(Brad Polumbo, Foundation for Economic Education) The federal government has spent an astounding $42,000 per federal taxpayer on so-called “stimulus” efforts since the pandemic began. Where did all that money go? Well, as it turns out, one of the biggest stimulus programs, the Paycheck Protection Program, failed miserably.
At least, that’s the finding of a new study from MIT economist David Autor and nine coauthors. They examined the $800 billion Paycheck Protection Program, which gave “loans,” most of which won’t have to be paid back, to businesses. It was created by Republicans and Democrats in Congress alike in hopes of helping businesses preserve their employees’ jobs for the duration of the COVID-19 crisis.
The study tracks the money to see where it ended up and what it achieved. The results… aren’t pretty.
The analysis shows that even though 93 percent of small businesses received loans from the program, only between 2-3 million jobs were preserved.
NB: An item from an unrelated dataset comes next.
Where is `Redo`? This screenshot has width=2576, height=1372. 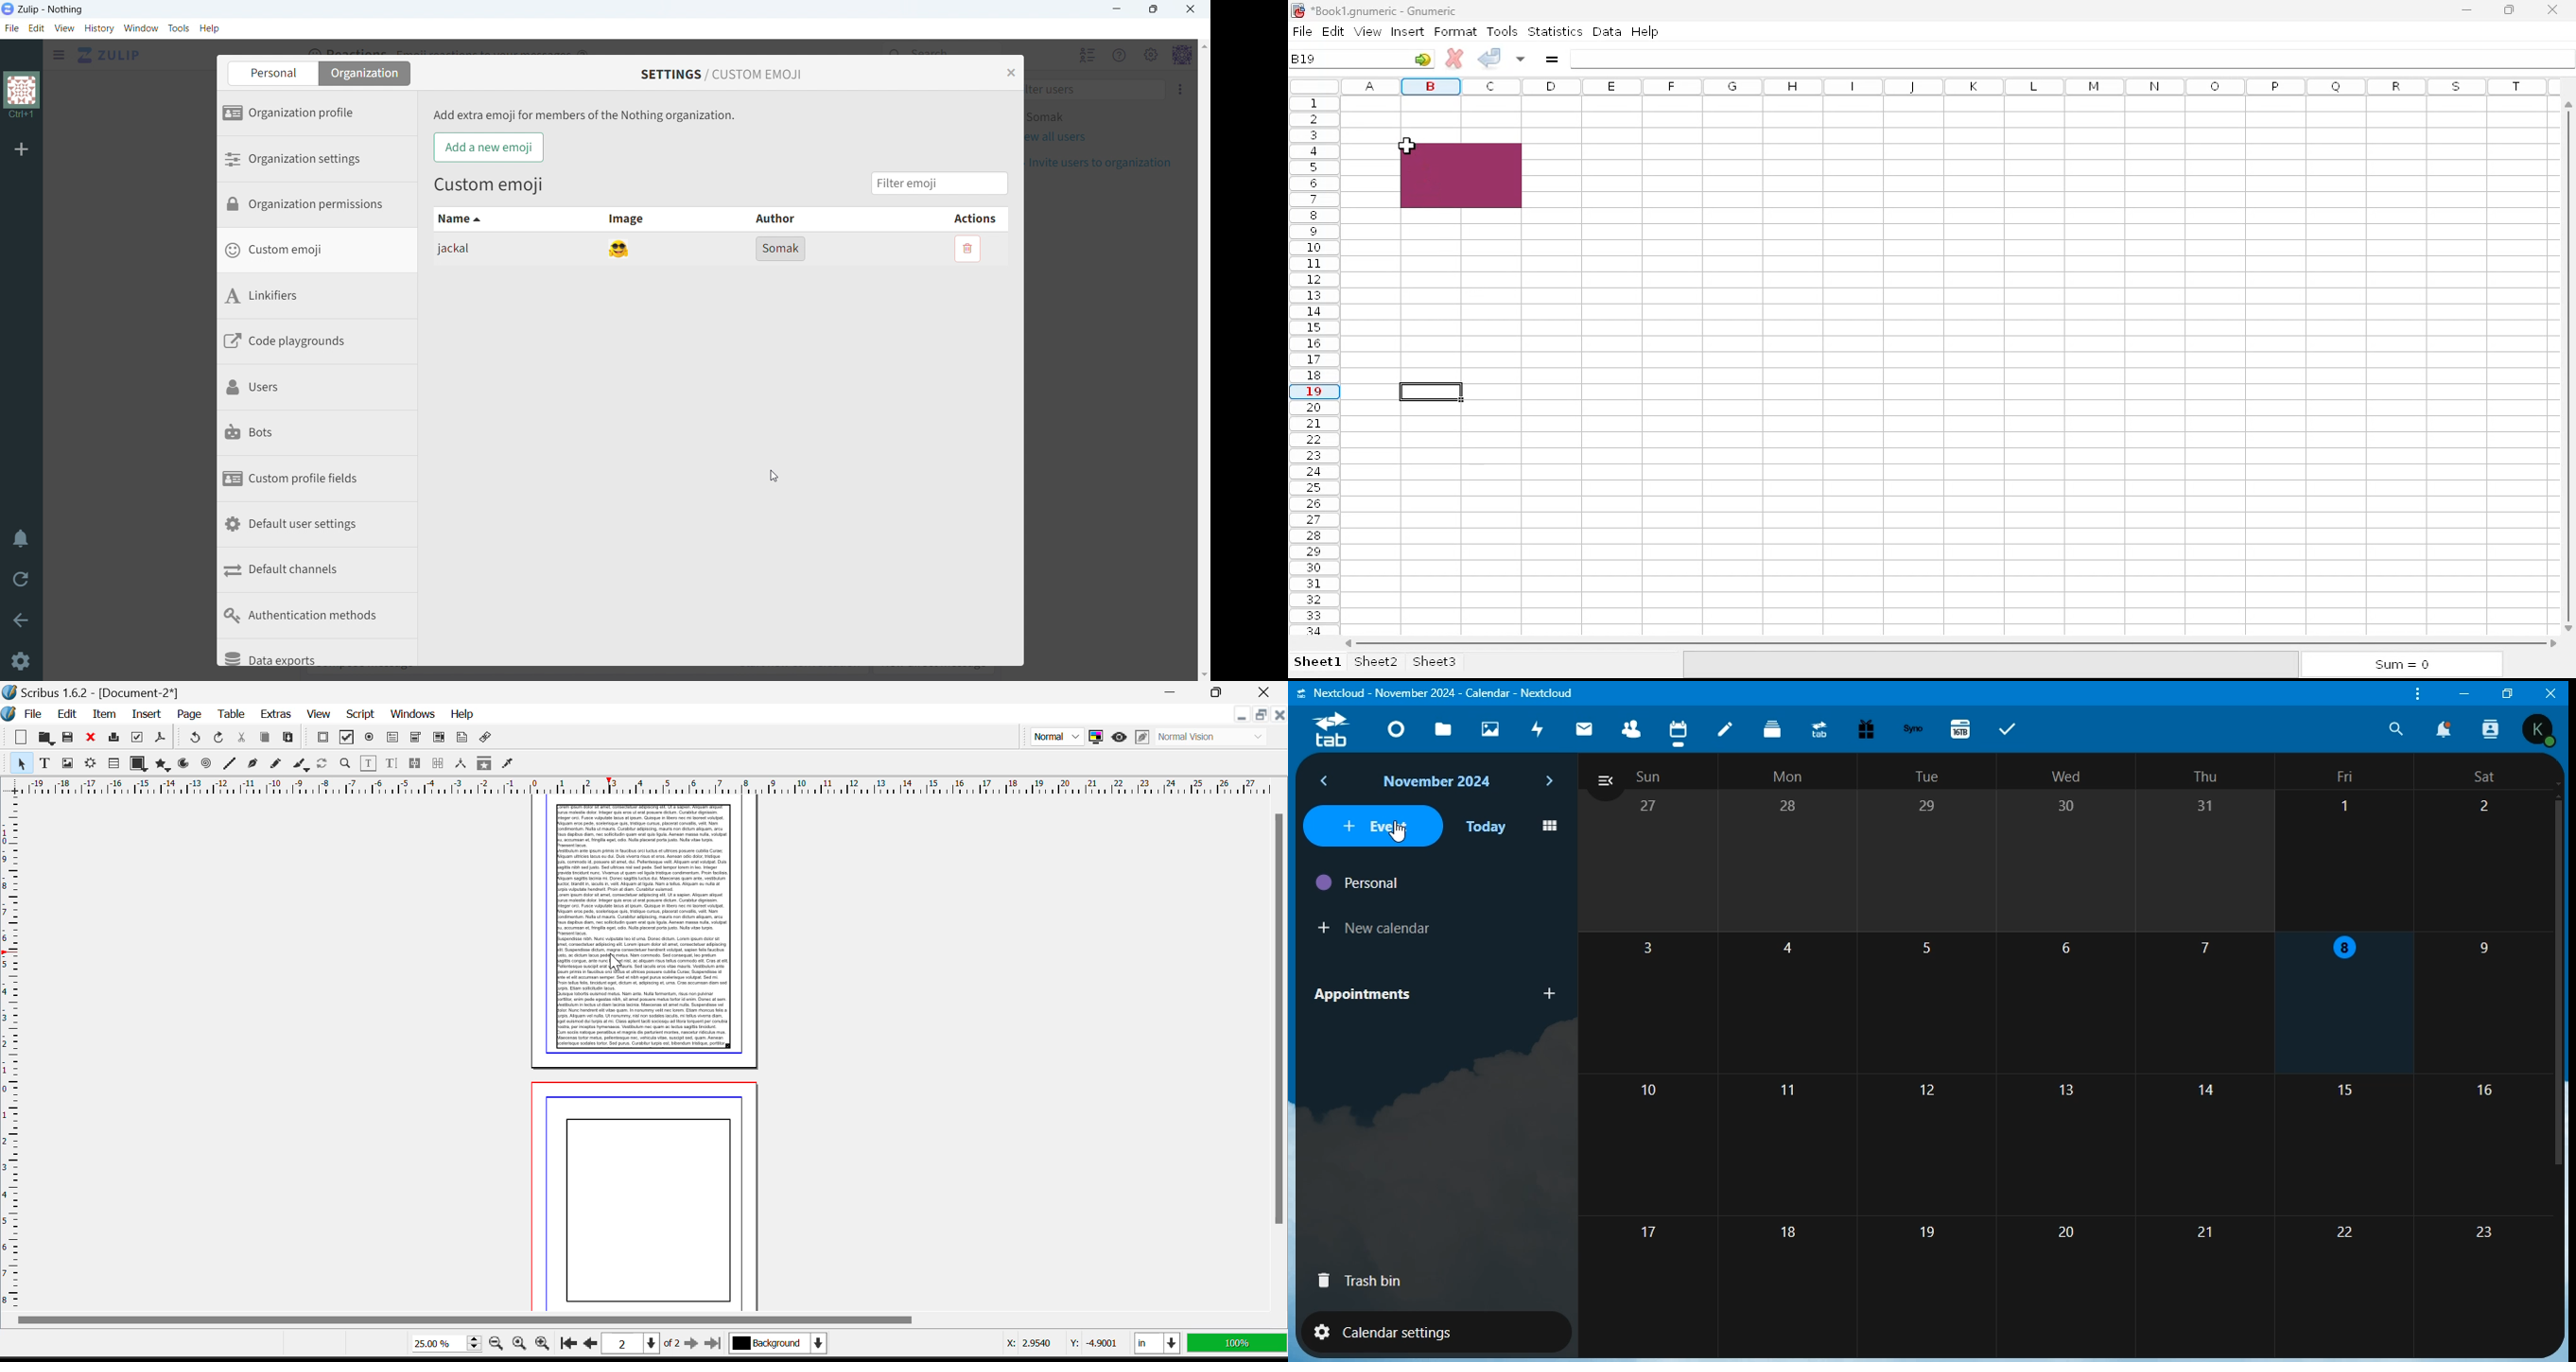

The program spent an astounding $170,000-$257,000 for each job it helped preserve! That’s, erm, a lot more than most of those jobs even pay.
Moreover, the study finds that only 23 to 34 percent of the program’s dollars went to workers who would’ve otherwise lost their jobs—meaning the vast majority went to “business owners and shareholders.” (Oh, and a whole bunch was lost to fraud, too).
The authors conclude that the program’s benefits were “highly regressive,” meaning it benefited the wealthy more, with about 75 percent of the benefits flowing to the top 20 percent of earners.
Does all this sound like an effective use of $800 billion in taxpayer money?
Some might be tempted to focus on the positives, and note that the program did help some people. But we cannot evaluate government policies without considering the opportunity cost, the trade-offs. What could private individuals have done with that $800 billion? After all, every dollar the government spends must, directly or indirectly, come from taxpayers.
Between donating to private charity and investing in private businesses and jobs, it’s hard to imagine a scenario where that money doesn’t create more jobs and wealth if left in private hands. But then politicians wouldn’t have a shiny “stimulus” program to point to as an “accomplishment” on the campaign trail.
It’s sad, but not very surprising, that political expediency trumped economic efficiency in such a major federal spending program.